Storing backups within the cluster (either directly on a database node or on the ClusterControl host) comes in handy when you want to quickly restore your data: all backup files are in place and can be decompressed and restored promptly. When it comes to Disaster Recovery (DR), this may not be the best option. Different issues may happen – servers may crash, network may not work reliably, even entire data centers may not be accessible due to some kind of outage. It may happen whether you work with a smaller service provider with a single data center, or a global vendor like Amazon Web Services. It is therefore not safe to keep all your eggs in a single basket – you should make sure you have a copy of your backup stored in some external location. ClusterControl supports Amazon S3, Google Storage and Azure Cloud Storage .
For those who would like to implement their own DR policies, ClusterControl backups are stored in a nicely structured directory. You have also the option to upload your backup to the cloud. See image below:
You can select and upload to Amazon Web Services, Google Cloud, and Microsoft Azure. See image below:
As a good practice when archiving your database backups, make sure that your target cloud destination is based on the same region as your database servers, or at least the nearest. Ensure that it offers high availability, durability, and scalability; as you have to consider how often and immediate do you need your data.
In addition to creating a logical or physical backup for your DR, creating a full snapshot of your data (e.g. using LVM Snapshot, Amazon EBS Snapshots, or Volume Snapshots if using Veritas file system) on the particular node can increase your backup recovery. You can also use WAL (for Postgres) for your Point In Time Recovery (PITR) or your MySQL binary logs for your PITR. Thus, you have to consider that you might need to create your own archiving for your PITR. So it is perfectly fine to build and deploy your own set of scripts and handle DR according to your exact requirements.

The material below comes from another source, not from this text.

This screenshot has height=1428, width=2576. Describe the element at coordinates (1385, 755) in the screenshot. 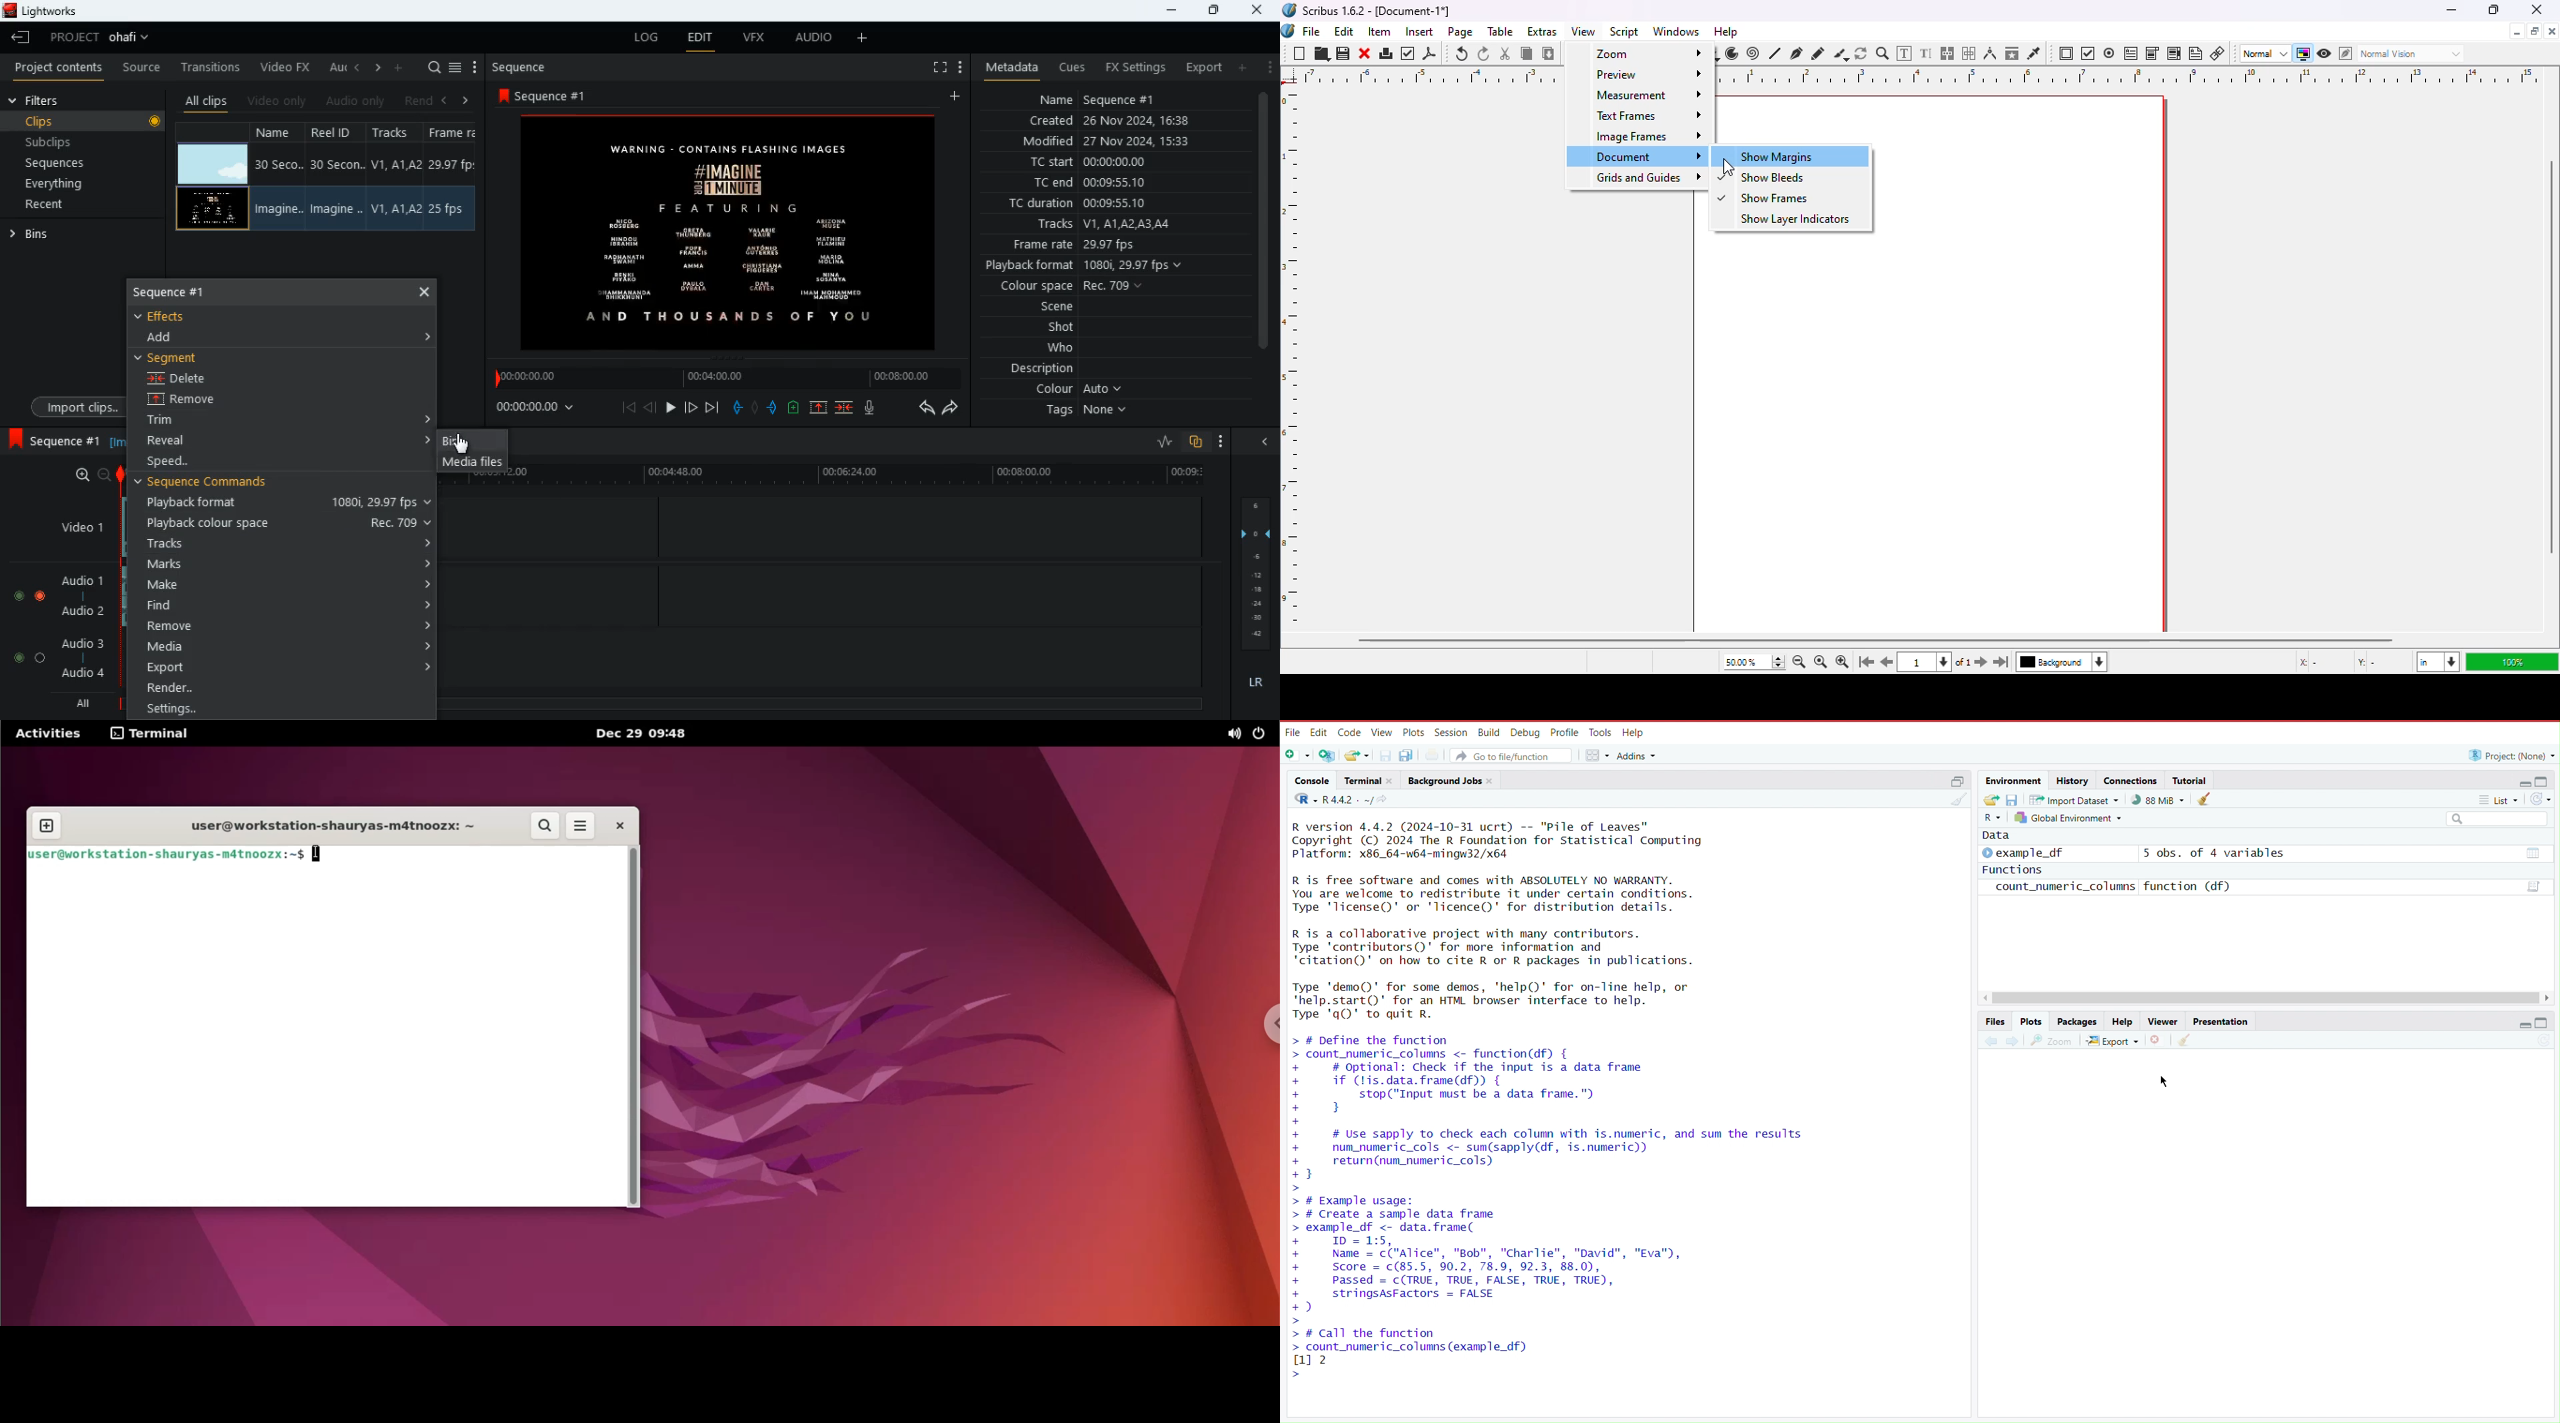

I see `Save current document (Ctrl + S)` at that location.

Another great way of implementing a Disaster Recovery policy is to use an asynchronous replication slave – something we mentioned earlier in this blog post. You can deploy such asynchronous slave in a remote location, some other data center maybe, and then use it to do backups and store them locally on that slave. Of course, you’d want to take a local backup of your cluster to have it around locally if you’d need to recover the cluster. Moving data between data centers may take a long time, so having a backup files available locally can save you some time. In case you lose the access to your main production cluster, you may still have an access to the slave. This setup is very flexible – first, you have a running MySQL host with your production data so it shouldn’t be too hard to deploy your full application in the DR site. You’ll also have backups of your production data which you could use to scale out your DR environment.
Lastly and most importantly, a backup that has not been tested remains an unverified backup, aka Schroedinger Backup. To make sure you have a working backup, you need to perform a recovery test. ClusterControl offers a way to automatically verify and test your backup.
We hope this gives you enough information to build a safe and reliable backup procedure for your open source databases.